Required tasks:
**a)** Answer these questions from the editorial policy:
(i) Which sources of systematic reviews and meta-analyses does it name?
(ii) What does it say randomized controlled trials establish?
(iii) Which accredited professional bodies does it list as sources of clinical practice guidelines?
**b)** According to the editorial policy, why are clinical claims based on evidence from the highest available tier?
**c)** Retype the part of the editorial policy that opens with the words containing "Editorial Policy —" and closes with "interventions and outcomes.", without any changes.

Editorial Policy — Evidence Methodology
Every clinical statement on Redwood Wellness is traceable to a specific source. This page explains the evidence hierarchy we use, how we verify facility data, and why we sometimes decline to make a recommendation even when competitors do.
Evidence hierarchy we follow
When we make a clinical claim, we rely on evidence from the highest-available tier. A claim's strength is bounded by the strength of its source.
- Systematic reviews and meta-analyses (Cochrane, AHRQ, NIH-supported). These aggregate findings across multiple randomized trials and represent the strongest available consensus.
- Randomized controlled trials published in peer-reviewed journals. These establish causal relationships between interventions and outcomes.
- Federal clinical guidelines from SAMHSA, NIDA, CDC, and the U.S. Preventive Services Task Force. These represent convened expert consensus on current best practice.
- Clinical practice guidelines from accredited professional bodies (ASAM, APA, AAP). These represent specialty-society positions.

[Saved data entries]
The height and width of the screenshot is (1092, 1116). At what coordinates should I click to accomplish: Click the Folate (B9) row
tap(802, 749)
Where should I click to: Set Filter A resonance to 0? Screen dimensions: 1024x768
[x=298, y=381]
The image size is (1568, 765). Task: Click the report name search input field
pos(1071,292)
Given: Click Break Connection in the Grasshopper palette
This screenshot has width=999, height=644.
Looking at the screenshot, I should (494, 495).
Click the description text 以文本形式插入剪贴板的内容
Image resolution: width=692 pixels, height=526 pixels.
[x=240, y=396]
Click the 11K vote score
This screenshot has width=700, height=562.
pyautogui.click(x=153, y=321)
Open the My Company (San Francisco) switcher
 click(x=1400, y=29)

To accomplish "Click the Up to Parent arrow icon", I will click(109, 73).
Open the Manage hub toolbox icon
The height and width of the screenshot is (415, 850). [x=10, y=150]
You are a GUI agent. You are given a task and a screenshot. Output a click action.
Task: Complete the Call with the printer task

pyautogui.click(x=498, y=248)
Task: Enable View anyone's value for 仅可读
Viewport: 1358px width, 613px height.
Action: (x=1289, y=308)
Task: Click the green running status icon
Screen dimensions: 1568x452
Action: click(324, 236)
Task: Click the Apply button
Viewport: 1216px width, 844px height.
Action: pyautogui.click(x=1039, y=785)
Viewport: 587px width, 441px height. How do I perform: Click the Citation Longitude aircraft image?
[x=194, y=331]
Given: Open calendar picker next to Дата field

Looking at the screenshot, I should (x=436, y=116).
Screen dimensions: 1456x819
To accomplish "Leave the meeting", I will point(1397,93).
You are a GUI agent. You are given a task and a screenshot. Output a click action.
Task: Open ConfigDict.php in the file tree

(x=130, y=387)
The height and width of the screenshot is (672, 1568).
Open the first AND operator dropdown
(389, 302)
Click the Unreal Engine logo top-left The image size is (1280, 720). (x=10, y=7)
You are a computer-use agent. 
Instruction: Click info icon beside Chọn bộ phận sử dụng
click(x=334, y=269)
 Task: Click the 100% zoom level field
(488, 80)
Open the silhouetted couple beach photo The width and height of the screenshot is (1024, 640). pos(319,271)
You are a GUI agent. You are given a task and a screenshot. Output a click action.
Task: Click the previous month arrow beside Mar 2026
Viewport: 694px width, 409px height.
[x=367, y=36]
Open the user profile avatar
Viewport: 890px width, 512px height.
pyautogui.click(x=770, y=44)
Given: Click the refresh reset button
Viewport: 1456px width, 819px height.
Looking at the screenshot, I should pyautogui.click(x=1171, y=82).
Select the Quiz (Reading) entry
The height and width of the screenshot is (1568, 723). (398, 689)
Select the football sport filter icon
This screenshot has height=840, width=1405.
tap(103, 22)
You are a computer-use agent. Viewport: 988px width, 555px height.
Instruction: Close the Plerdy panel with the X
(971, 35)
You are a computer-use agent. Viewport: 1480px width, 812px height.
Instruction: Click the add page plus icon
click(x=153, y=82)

Answers to this exercise:
**a)**
(i) Cochrane, AHRQ, and NIH-supported sources.
(ii) Causal relationships between interventions and outcomes.
(iii) ASAM, APA, and AAP.

**b)** The policy states that a claim's strength is bounded by the strength of its source. Relying on the highest available tier therefore gives each clinical claim the strongest possible basis.

**c)**
Editorial Policy — Evidence Methodology
Every clinical statement on Redwood Wellness is traceable to a specific source. This page explains the evidence hierarchy we use, how we verify facility data, and why we sometimes decline to make a recommendation even when competitors do.
Evidence hierarchy we follow
When we make a clinical claim, we rely on evidence from the highest-available tier. A claim's strength is bounded by the strength of its source.
- Systematic reviews and meta-analyses (Cochrane, AHRQ, NIH-supported). These aggregate findings across multiple randomized trials and represent the strongest available consensus.
- Randomized controlled trials published in peer-reviewed journals. These establish causal relationships between interventions and outcomes.